A heat pump is an efficient system that cools the area while also keeping the humidity down. This system is very helpful in the summer and it can replace an air conditioner.
First, the heat pump sucks in the hot air through the duct into the pump. At the same time, the compressor works hard to circulate the refrigerant between the indoor evaporator and the outdoor units. This helps the hot air to move to the refrigerant, where it is cooled.
The refrigerant helps the air move from the exterior condenser coil to the interior evaporator coil. This is the stage where the air is cooled and dehumidified – it happens in the refrigerator. The cooled air is then moved to the home through the vents. This cycle continues until the desired temperature is achieved.
How Does a Heat Pump Work When in Heating Mode?
Heat pumps are becoming more and more popular, especially in the areas where the winters are milder. However, the technology is becoming more and more advanced rapidly, which makes heat pumps more efficient even in areas where the winters are harsh.
So how does a heat pump produce warmer air?
To switch the cycle from cooling to a heating one, the outside coil starts to function as an evaporator, while the interior coil acts as the condenser. The refrigerant flows between outdoor and indoor coils, moving the air from one to the other. The system is designed in such a way that it extracts the heat from the cold air, which is then moved from the outside coil to the inside coil.
The refrigerant is pumped to transform and extract the heat from the cold air and move it from the exterior to the interior coil. This heated air is then moved through the vent system into the rooms in your home, which increases the temperatures. The system works in cycles until the temperature inside the home is adjusted to the desired temperature.
Why Get a Heat Pump?
Heat pumps are very popular due to the reason that they are very efficient and can be used to both cool and warm your air. This method comes especially handy in areas where there is a moderate climate, with no real harsh winters or really hot summers.

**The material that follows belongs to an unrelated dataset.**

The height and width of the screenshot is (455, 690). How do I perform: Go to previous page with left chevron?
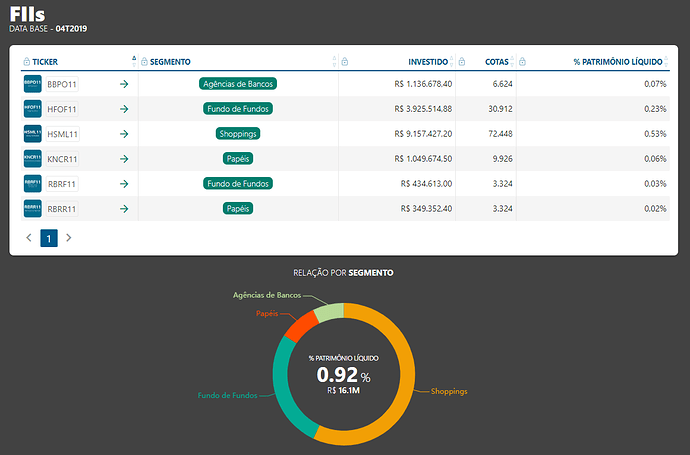pos(29,238)
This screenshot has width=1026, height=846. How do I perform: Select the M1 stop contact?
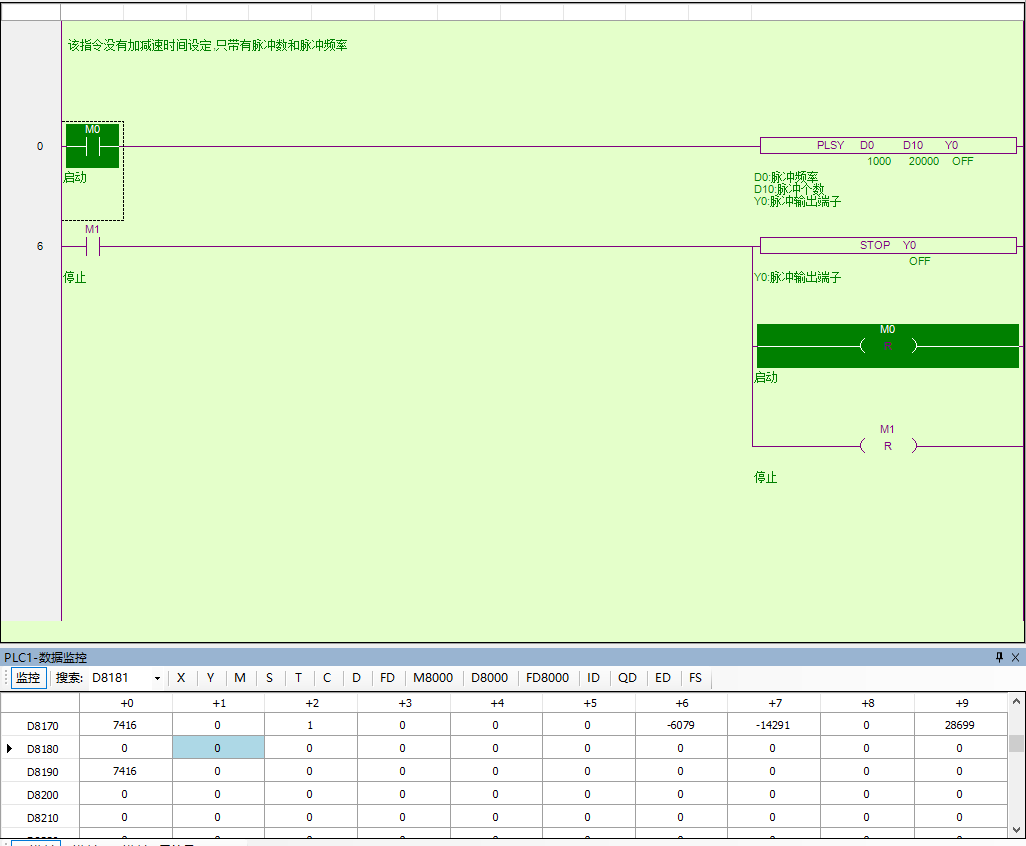point(92,246)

The pump works in such a way that it uses the heat from the cold air in the winter and uses that air to warm your home. In the summer, the pump extracts the warm air from your home and produces cool and dehumidified air to cool your home.
Benefits of a heat pump
They are energy efficient
This is arguably the biggest advantage of a heat pump, as they represent a very efficient system that can save you a lot of money in the long run. While it does represent an investment from the start, the long-term benefits will surely be worth the investment.
They work for a long time
As we already mentioned, heat pumps are very good for the long term; not only due to the lower costs due to efficiency but also due to a very long life span of a heat pump. While life spans can vary, the most you can get out of it is 50 years; however, the average life span is 15 years.
Lower carbon emissions
A heat pump is environmentally friendly, as they work very efficiently while also keeping the carbon emissions low.
They are safe and require less maintenance
A heat pump is really safe to use and it requires much less maintenance. The pump has to be checked once a year, which you can do yourself; it has to be checked by a professional every four or five years.
A good heat pump can get the best out of both worlds; while they are not that much more efficient than some good air conditioners or furnaces, a good thing about heat pumps is that they can do both. Heat pumps may represent an investment from the start, but they can save you a lot in the long term.